--- Exercise data ---
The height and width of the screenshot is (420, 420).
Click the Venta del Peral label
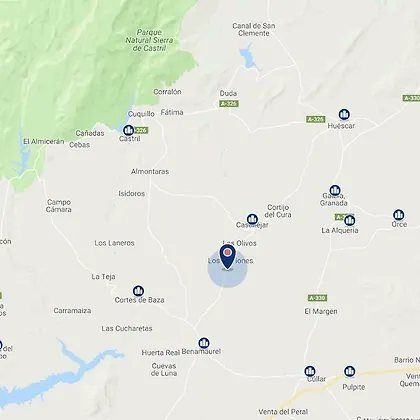(283, 412)
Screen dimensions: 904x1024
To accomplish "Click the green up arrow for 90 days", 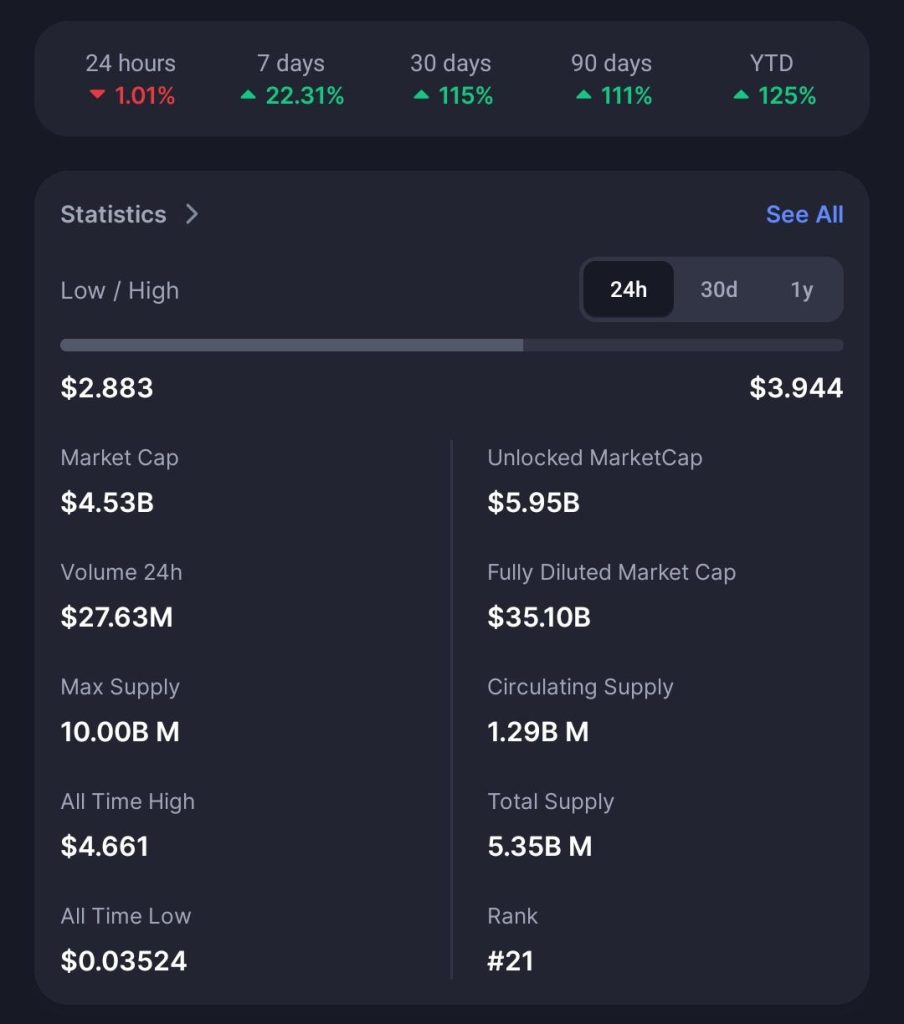I will pyautogui.click(x=584, y=96).
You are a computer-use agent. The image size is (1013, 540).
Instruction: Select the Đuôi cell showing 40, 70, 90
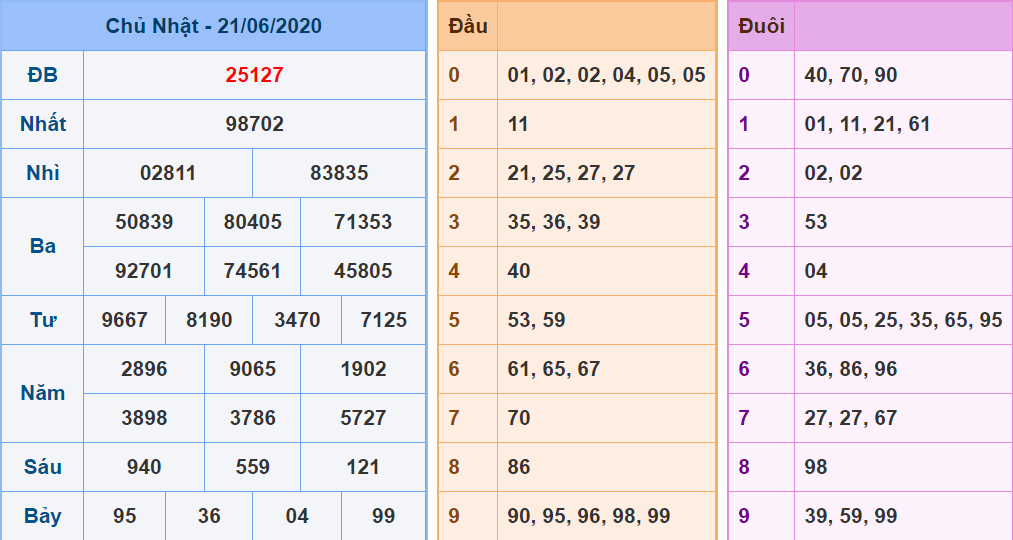(x=851, y=75)
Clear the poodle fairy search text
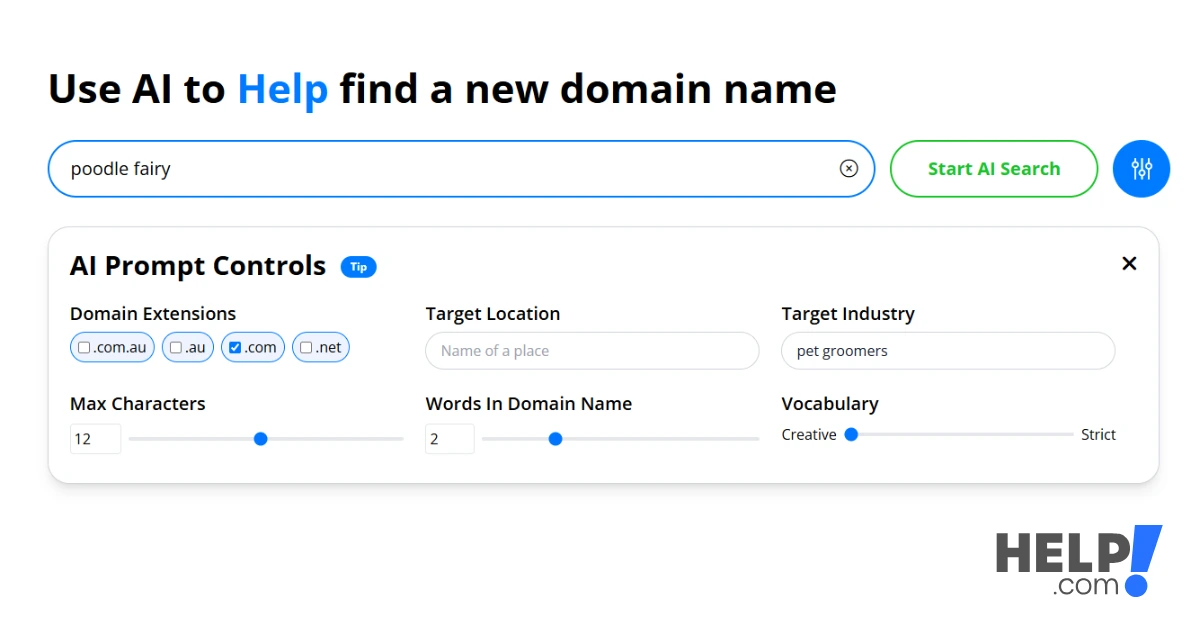 point(848,169)
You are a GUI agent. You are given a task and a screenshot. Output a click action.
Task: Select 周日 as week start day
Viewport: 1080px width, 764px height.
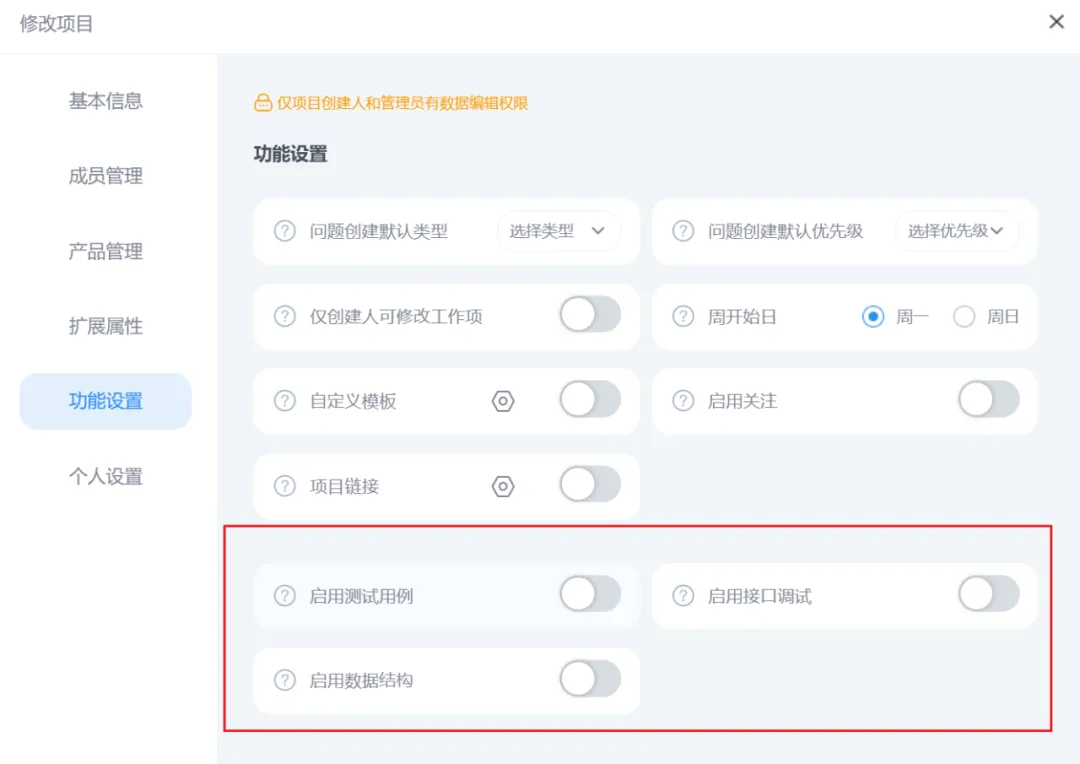pyautogui.click(x=964, y=317)
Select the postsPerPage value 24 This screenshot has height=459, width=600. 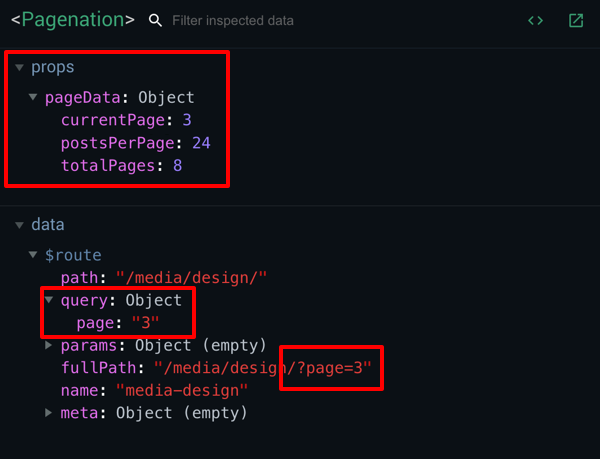(201, 143)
---
Problem: The required answer is each line of the data in which the word "agent" appears.

Response to the exercise:
You are a computer-use agent. The image size is (1013, 540).
You are a GUI agent. You are given a task and a screenshot. Output a click action.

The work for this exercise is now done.